If "coding" is the activity of typing those things out from cold, then yes, my coding has atrophied.
## What sharpens
What got drastically better in the same window:
- **Reading code I didn't write.** I now scan a 4,000-line unfamiliar Python module in 10 minutes and tell you, accurately, where the load-bearing assumption is. A year ago that was a half-day job. The reason is simple: I do it constantly now, because the agent only gets the right answer when I can frame the right question against its draft.
- **Spotting wrong code that compiles.** Agent output is syntactically perfect by default. Catching the subtle wrong-shape — a missing `await`, a transaction boundary in the wrong place, a `useEffect` that will silently loop — is a different muscle than catching typos. I exercise it eight hours a day now.

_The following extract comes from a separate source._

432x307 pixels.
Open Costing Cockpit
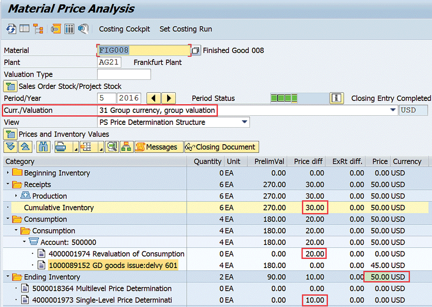tap(124, 29)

- **System-shape taste.** When the marginal cost of "write a new module" drops to near-zero, the constraining skill becomes *deciding which modules should exist*. Naming things, drawing seams, knowing when one good abstraction beats four leaky ones. That muscle is on fire.
- **Prompt design as engineering.** Writing a brief tight enough that an agent produces what I want on the first try is a real, learnable, transferable skill — and it's adjacent to API design, test-case design, and technical writing.
Net: my "type code from cold" skill went from a 9 to a 6. My "see why this large unfamiliar codebase is wrong" skill went from a 5 to an 8. If you measure me on the first axis, I have atrophied. If you measure me on the second, I have leveled up.
## The real cost the essay surfaces
There is something the essay flags that I do feel:
**Voice does not survive the agent loop.** If I ask Claude to draft this post, no amount of "in my voice" instruction recovers what I'd write unassisted. The cadence flattens. The specific verbs I use get sanded off. The dumb little asides — *like this one* — disappear. So for the narrow category of "things where the output has to sound exactly like me," the agent is a tax, not a leverage.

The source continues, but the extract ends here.